2019-08-19 Transplanting a directory to another Git repository

Last edit

Summary: +categories

Added:

> CategoryEnglish, CategoryBlog, CategoryGit


Recently, I had a very specific need. I wanted to move a directory to another Git repo, but I really needed to preserve its history.

There is a quite well-known instance of a similar thing – the famous coolest merge ever is basically importing one project into another, preserving its history. My use-case, however, was a bit more difficult because I wanted to simultaneously move things to a directory with another name. (I could, of course, start with making a temporary clone – or a branch – in the “source” repo, delete everything I do not want to merge in it, change the directory structure to reflect what I want in the “destination” repo and commit all these changes. I wanted to avoid that, though. One of the reasons is that file renaming, while supported by Git, introduces unnecessary complications when analysing history.)

So, let’s get started. Assume that we have two Git repos, source and dest. In the source repo we have (among other things) a subdirectory called directory, and we want to move all files from it to a directory called folder in dest.

To begin with, let us create the repos. (On my machine, /mem is a scratch directory, much like /tmp, with the advantage that it only contains stuff I put here instead of a whole lot of things some random programs decide to save in /tmp. Also, as the name suggests, it resides in a ramdisk, so nothing there sticks for too long.)

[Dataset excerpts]
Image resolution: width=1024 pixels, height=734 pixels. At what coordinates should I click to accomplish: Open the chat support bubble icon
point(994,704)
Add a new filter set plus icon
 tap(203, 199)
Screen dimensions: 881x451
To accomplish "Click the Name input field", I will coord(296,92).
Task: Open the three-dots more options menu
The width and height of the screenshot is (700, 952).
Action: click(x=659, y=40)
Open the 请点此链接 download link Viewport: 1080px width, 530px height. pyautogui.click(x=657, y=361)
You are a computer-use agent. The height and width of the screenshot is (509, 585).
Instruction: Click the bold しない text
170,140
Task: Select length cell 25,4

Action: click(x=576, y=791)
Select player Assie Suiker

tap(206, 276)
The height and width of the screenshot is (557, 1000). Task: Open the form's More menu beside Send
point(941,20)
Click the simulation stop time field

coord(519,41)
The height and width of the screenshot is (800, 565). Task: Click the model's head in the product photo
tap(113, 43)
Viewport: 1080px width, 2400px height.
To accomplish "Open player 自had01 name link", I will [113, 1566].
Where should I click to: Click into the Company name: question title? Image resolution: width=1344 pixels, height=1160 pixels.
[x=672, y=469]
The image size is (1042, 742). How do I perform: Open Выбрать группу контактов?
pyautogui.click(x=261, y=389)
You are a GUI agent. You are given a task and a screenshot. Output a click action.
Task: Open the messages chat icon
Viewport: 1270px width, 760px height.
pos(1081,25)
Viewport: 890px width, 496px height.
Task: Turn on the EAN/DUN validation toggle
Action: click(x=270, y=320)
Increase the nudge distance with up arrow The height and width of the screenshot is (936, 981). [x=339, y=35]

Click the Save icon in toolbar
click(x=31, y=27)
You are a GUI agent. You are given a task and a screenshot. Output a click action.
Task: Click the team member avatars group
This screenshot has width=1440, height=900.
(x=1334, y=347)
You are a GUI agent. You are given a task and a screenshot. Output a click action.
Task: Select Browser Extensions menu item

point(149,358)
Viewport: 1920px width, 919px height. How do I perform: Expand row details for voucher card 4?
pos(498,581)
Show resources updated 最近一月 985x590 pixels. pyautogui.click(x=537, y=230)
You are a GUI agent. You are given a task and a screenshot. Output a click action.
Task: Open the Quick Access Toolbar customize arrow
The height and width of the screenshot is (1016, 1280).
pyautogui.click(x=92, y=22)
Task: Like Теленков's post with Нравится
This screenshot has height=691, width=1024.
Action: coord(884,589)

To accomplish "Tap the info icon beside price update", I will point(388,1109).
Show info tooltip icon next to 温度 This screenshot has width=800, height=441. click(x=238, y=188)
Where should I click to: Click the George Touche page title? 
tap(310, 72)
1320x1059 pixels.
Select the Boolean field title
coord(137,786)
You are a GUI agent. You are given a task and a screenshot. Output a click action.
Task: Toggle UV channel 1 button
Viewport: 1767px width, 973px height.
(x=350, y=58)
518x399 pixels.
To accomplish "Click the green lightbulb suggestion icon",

=== Your assignment ===
Please copy the Git directory post again, beginning at the words "Recently, I had" and stopping after "when analysing history.)", substituting "commit log" for "history" each time it occurs.

=== Solution ===
Recently, I had a very specific need. I wanted to move a directory to another Git repo, but I really needed to preserve its commit log.

There is a quite well-known instance of a similar thing – the famous coolest merge ever is basically importing one project into another, preserving its commit log. My use-case, however, was a bit more difficult because I wanted to simultaneously move things to a directory with another name. (I could, of course, start with making a temporary clone – or a branch – in the “source” repo, delete everything I do not want to merge in it, change the directory structure to reflect what I want in the “destination” repo and commit all these changes. I wanted to avoid that, though. One of the reasons is that file renaming, while supported by Git, introduces unnecessary complications when analysing commit log.)